Do you mean pre 1985?

I have a block of flats which is pre 1985- there have been a lot of improvements, but not structural. There have been carpets, blinds, bathroom tiles, built in wardrobes, kitchens- these make the report worth while even before the furnishings are taken into account.
Yes, I think Julia meant pre-1985.

My experience matches yours Geoff; even for pre '85 buildings the QS tax depreciation schedules produced great results. It really is virtually essential for every property.

The only house I haven't had the QS through was built in ~1950. It is very basic. When buying it in mid 2001, the bank valuation came in with land value $215k and house $15k. Revalued October 2003 with land value $350k & house $10k. Just asked yesterday for another revaluation. House is close to Perth city on a quarter acre lot; can develop with duplex pair on block. Expecting new valuation 400k/450k with house component very nominal.
Hi Julia

I am afraid that I would have to disagree with you on that one. However, I am happy to be proven wrong....

Not sure what you mean, Dale.

Surely, Julia is right that you don't need a QS report?

So, are you disputing that one can't make a reasonable assumption of value - and that should be done by a QS?

Or is it something in an earlier post?
Hi Pete

I disagreed with the idea of being able to make a reasonable assumption of a plant items value and claim depreciation based on that assumption.

I do this primarily because I would not like to be an audit situation and trying to justify the values used if the auditor wants to be difficult, and, because I am unaware (ignorantly maybe) of anything within the law that would allow such an estimate.

However, knowing what a brilliant accountant Julia is, I am happy to be proven wrong......


=Pete]Not sure what you mean, Dale.

Surely, Julia is right that you don't need a QS report?

So, are you disputing that one can't make a reasonable assumption of value - and that should be done by a QS?

Or is it something in an earlier post?[/QUOTE]
Thank you, Dale.

Dave, valuer yesterday said it would be land value only for that one! Zero value for house; though I know what you mean, it is a liability as it would cost money to demolish.

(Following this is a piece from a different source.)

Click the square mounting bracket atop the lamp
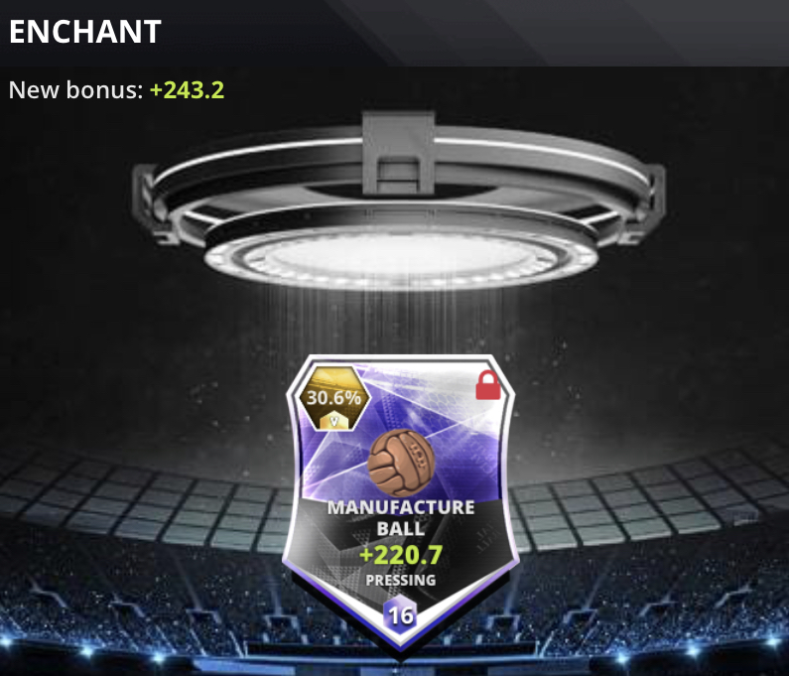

Just thought I'd add a couple of things to this discussion.

MRY is correct when he/she says that a QS Report (Tax Depreciation Schedule - TDS) may not be worth commissioning on a pre 85 unimproved property. Especially when the ATO has over the years progressively removed items from the asset list e.g TV aerials, telephone installations and light fittings. We often advise people against going ahead if we can't justify the fee. If a pre 85 property has no floor coverings an old stove and not much else, it's unlikely that the cost of a TDS could be justified.

Estimating the building cost is where the ATO really wants you to use a 'professional with relevant experience'. QSs fall under this category, as do Estimators and Clerk of Works. There is some argy bargy in the accounting community about whether a taxpayer can make a reasonable estimate of the value of a stove, hot water heater etc. I won't wade into that one.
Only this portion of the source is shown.